*** EXTRACTED RECORDS ***

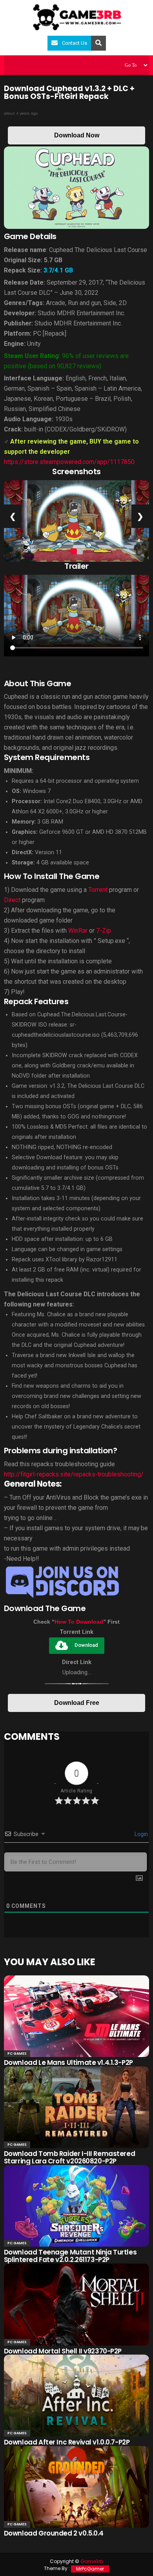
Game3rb (91, 2561)
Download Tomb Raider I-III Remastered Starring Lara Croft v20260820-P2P (69, 2157)
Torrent (97, 889)
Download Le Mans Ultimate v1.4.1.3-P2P (68, 2062)
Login (140, 1834)
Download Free (76, 1702)
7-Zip (103, 930)
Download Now (76, 135)
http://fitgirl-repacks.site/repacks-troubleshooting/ (74, 1474)
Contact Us (74, 43)
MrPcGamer (90, 2568)
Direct (12, 900)
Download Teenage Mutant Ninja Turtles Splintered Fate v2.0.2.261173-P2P (70, 2255)
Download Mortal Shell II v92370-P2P (63, 2351)
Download (86, 1645)
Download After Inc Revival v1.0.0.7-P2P (67, 2442)
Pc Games (17, 2053)
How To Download (79, 1622)
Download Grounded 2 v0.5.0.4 (54, 2533)
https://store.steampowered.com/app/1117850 (69, 462)
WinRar (77, 930)
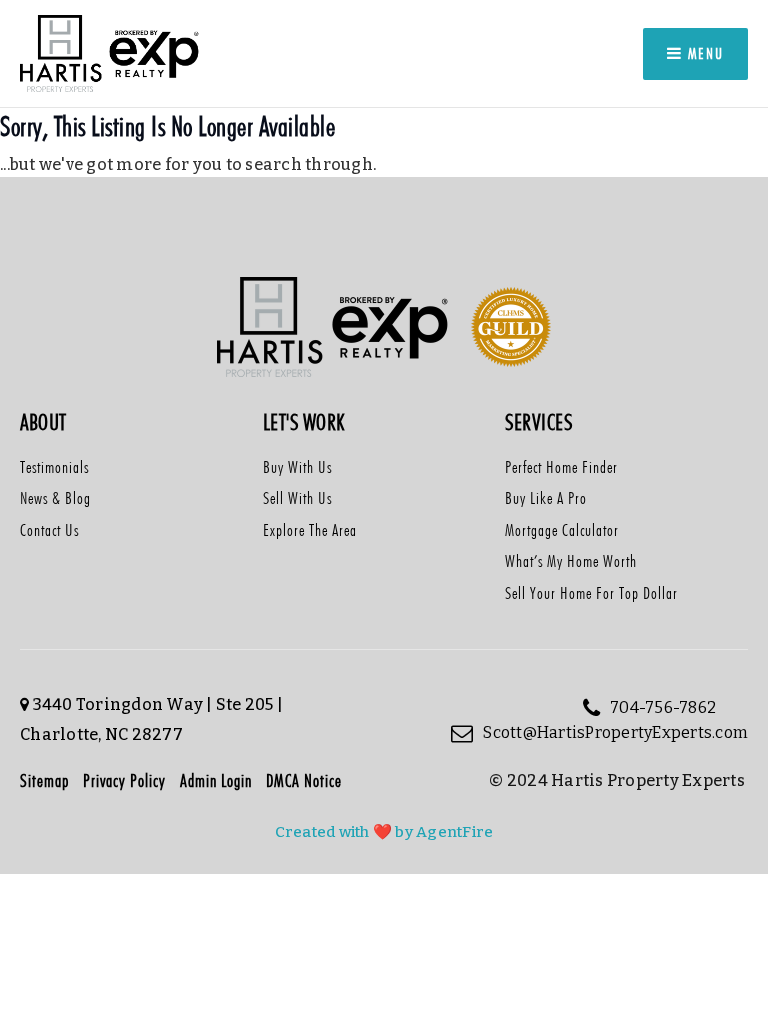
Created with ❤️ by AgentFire (384, 832)
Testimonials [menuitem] (54, 467)
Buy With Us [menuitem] (297, 467)
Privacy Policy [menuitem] (124, 780)
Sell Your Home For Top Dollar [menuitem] (591, 593)
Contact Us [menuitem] (49, 530)
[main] (384, 162)
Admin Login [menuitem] (216, 780)
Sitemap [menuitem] (44, 780)
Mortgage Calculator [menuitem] (562, 530)
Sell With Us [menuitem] (297, 498)
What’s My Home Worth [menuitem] (571, 561)
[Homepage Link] (111, 52)
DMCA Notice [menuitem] (304, 780)
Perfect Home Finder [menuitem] (561, 467)
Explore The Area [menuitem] (310, 530)
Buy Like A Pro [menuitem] (546, 498)
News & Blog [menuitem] (55, 498)
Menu (703, 53)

*** End of EXTRACTED RECORDS ***

- TASK OBJECTIVE
From the entries, copy out each line containing the word "Download".

- ANSWER BOX
Download Tomb Raider I-III Remastered Starring Lara Croft v20260820-P2P (69, 2157)
Download Le Mans Ultimate v1.4.1.3-P2P (68, 2062)
Download Free (76, 1702)
Download Now (76, 135)
Download Teenage Mutant Ninja Turtles Splintered Fate v2.0.2.261173-P2P (70, 2255)
Download Mortal Shell II v92370-P2P (63, 2351)
Download (86, 1645)
Download After Inc Revival v1.0.0.7-P2P (67, 2442)
How To Download (79, 1622)
Download Grounded 2 v0.5.0.4 (54, 2533)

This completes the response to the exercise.